**Task data**
+ + + + +
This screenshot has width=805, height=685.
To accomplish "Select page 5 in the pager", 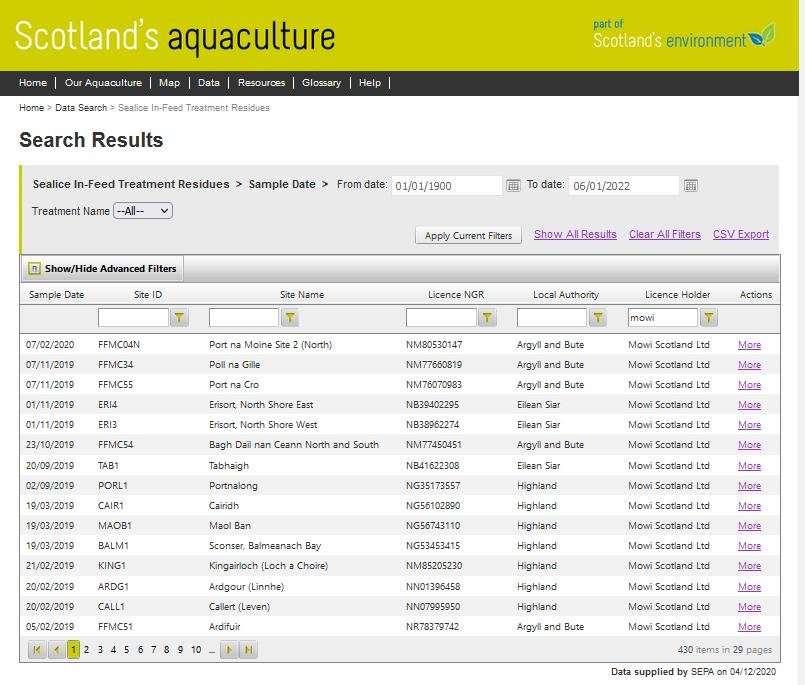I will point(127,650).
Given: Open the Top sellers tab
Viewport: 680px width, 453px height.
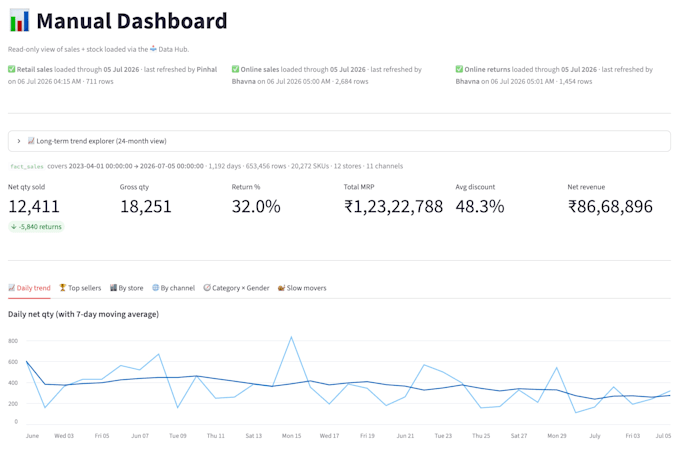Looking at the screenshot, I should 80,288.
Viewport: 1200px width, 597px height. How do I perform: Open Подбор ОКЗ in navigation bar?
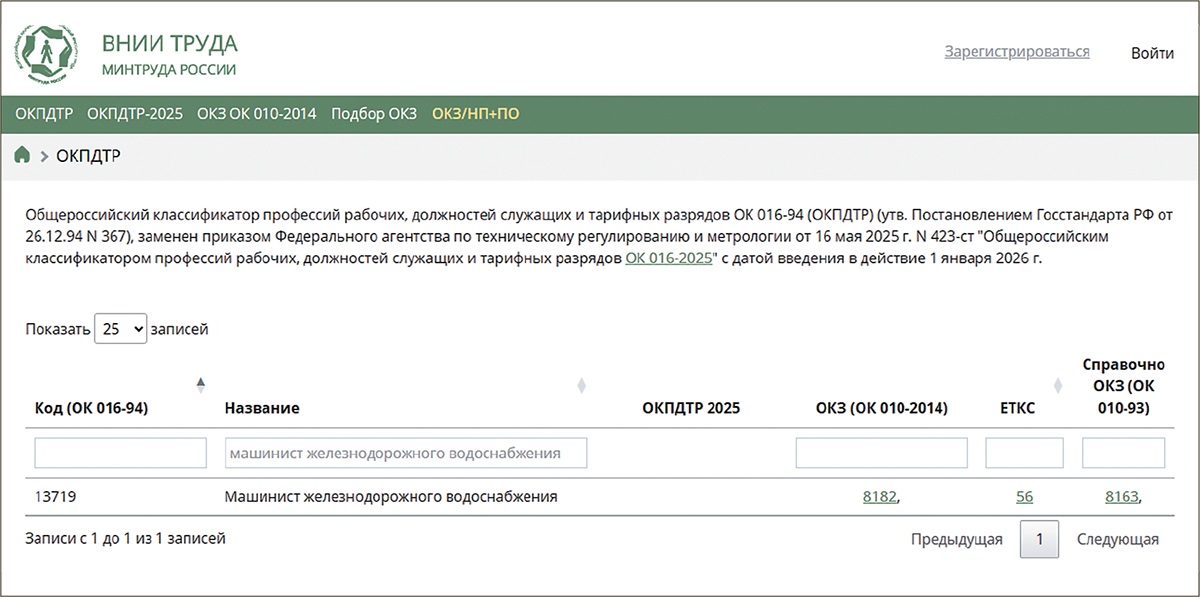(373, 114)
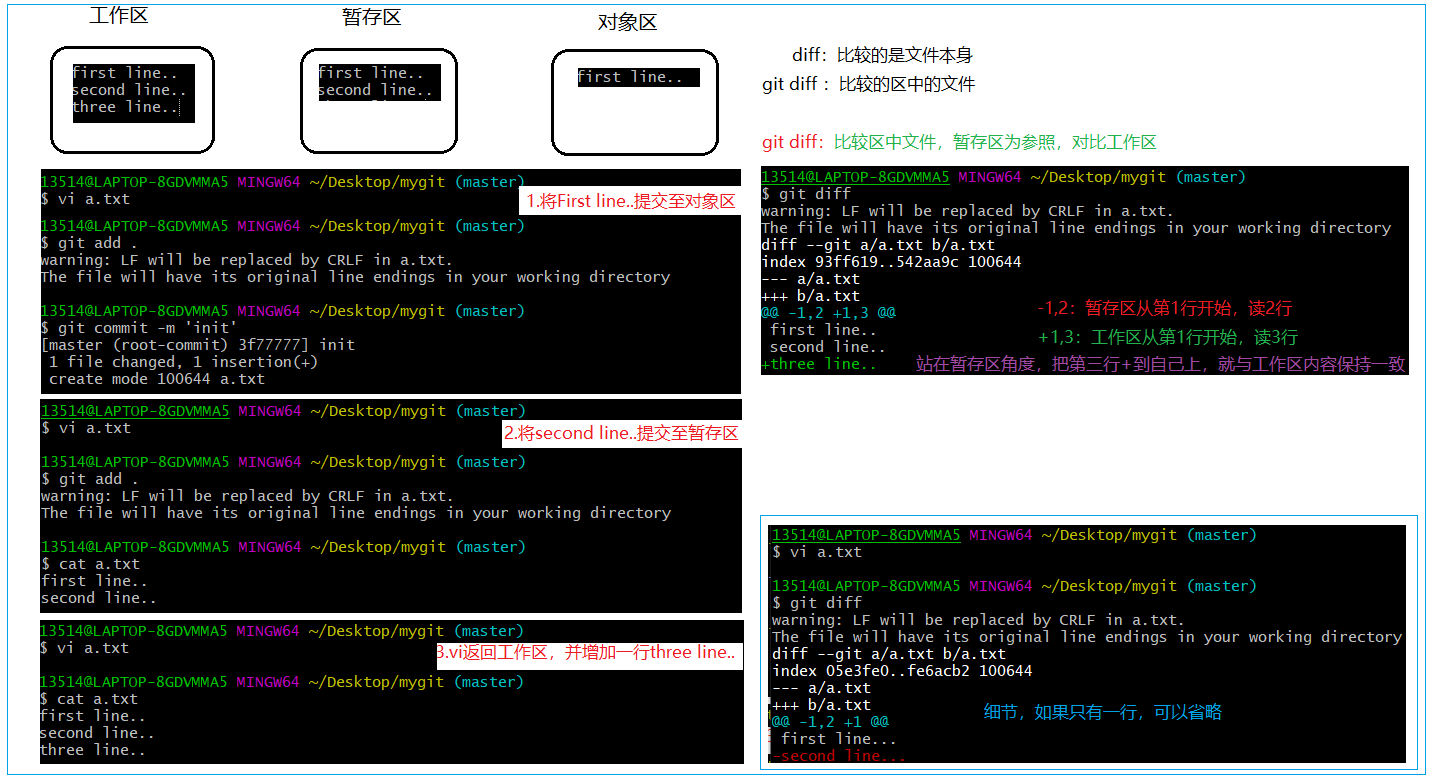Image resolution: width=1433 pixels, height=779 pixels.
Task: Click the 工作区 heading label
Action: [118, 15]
+ + + + +
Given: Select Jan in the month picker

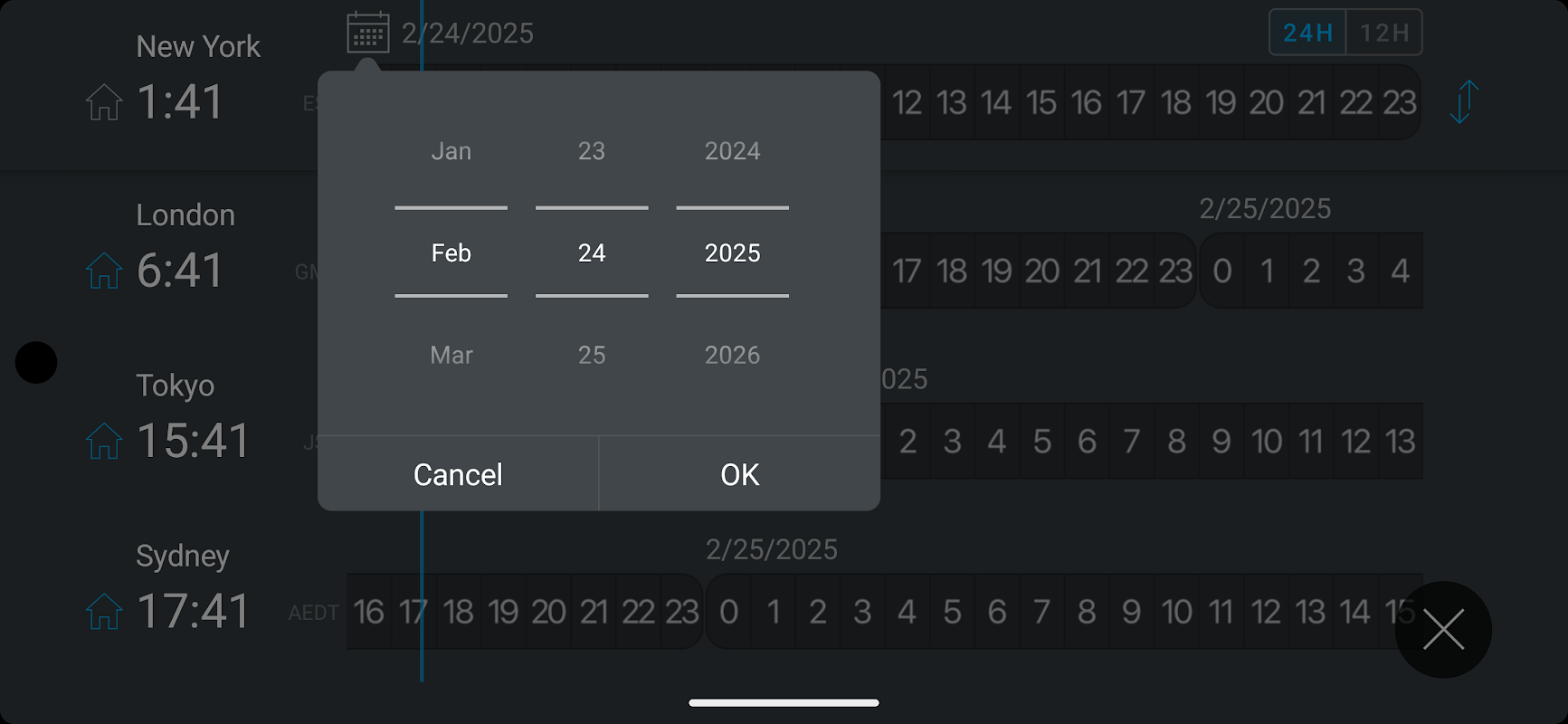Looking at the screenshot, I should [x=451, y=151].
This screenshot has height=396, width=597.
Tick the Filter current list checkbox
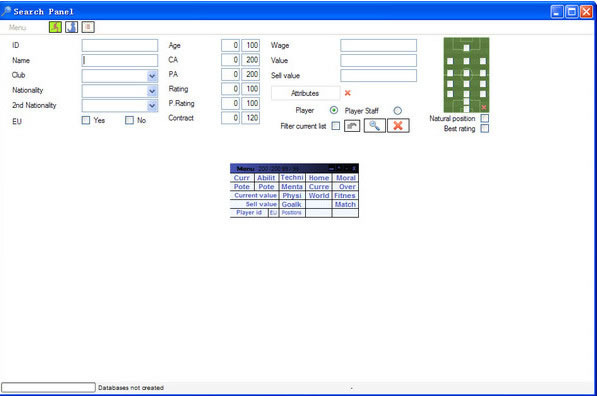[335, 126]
+ + + + +
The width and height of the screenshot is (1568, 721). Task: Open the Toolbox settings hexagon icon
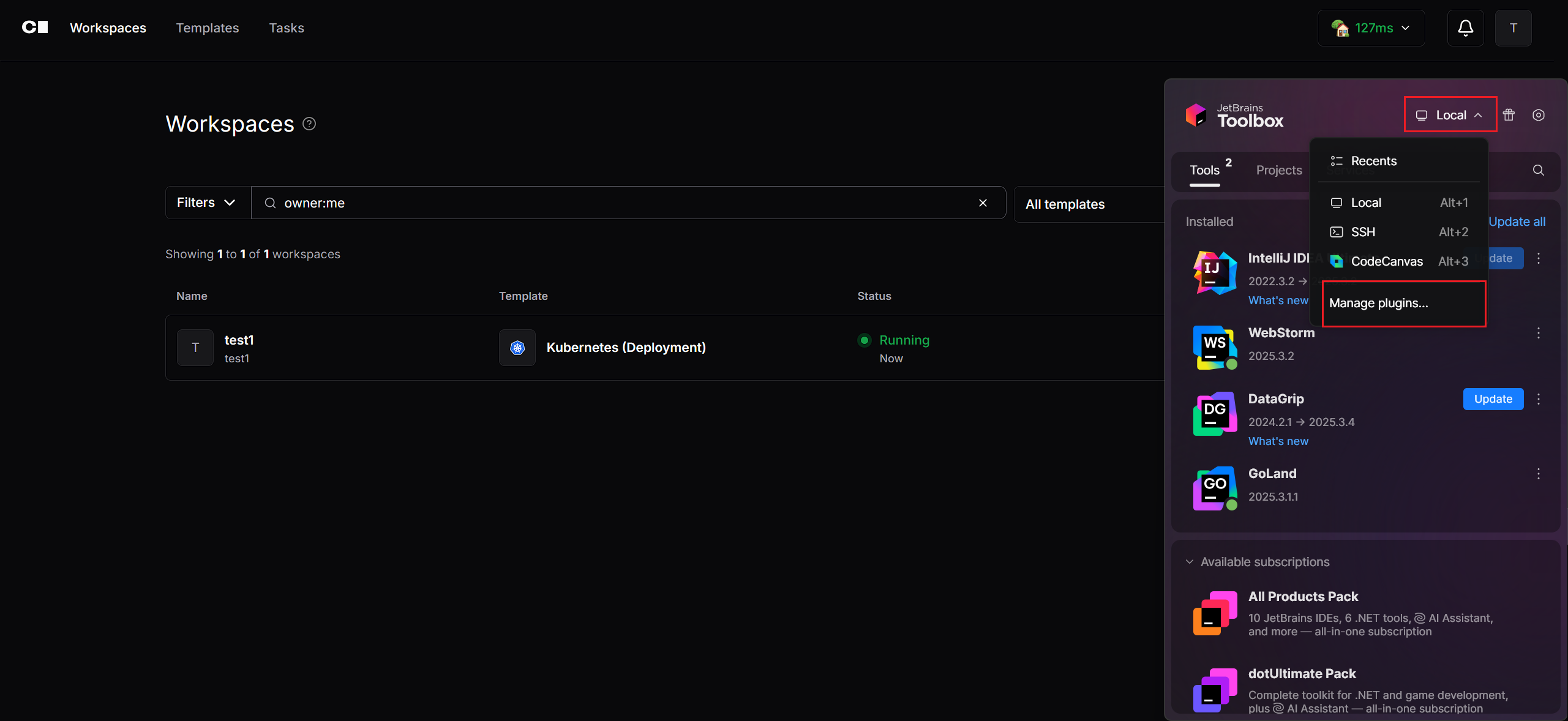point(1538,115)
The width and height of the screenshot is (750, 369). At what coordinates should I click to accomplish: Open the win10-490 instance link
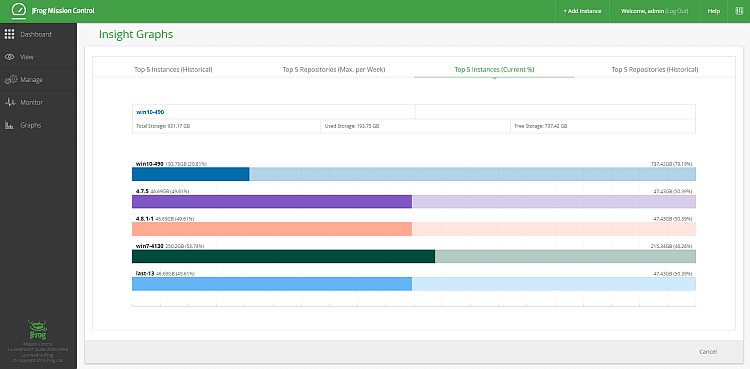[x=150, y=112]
+ + + + +
**Your task**
Express the lines of the records starting at the line that contains "Given: Open the Top sellers tab" and ending at the line that contains "Action: [118, 15]" as a JSON list of strings, one string per line, with blank lines left out. Leave the pictures out of the answer.

**Solution below**
[
  "Given: Open the Top sellers tab",
  "Viewport: 680px width, 453px height.",
  "Looking at the screenshot, I should 80,288.",
  "Viewport: 1200px width, 597px height. How do I perform: Open Подбор ОКЗ in navigation bar?",
  "(373, 114)",
  "Image resolution: width=1433 pixels, height=779 pixels.",
  "Task: Click the 工作区 heading label",
  "Action: [118, 15]"
]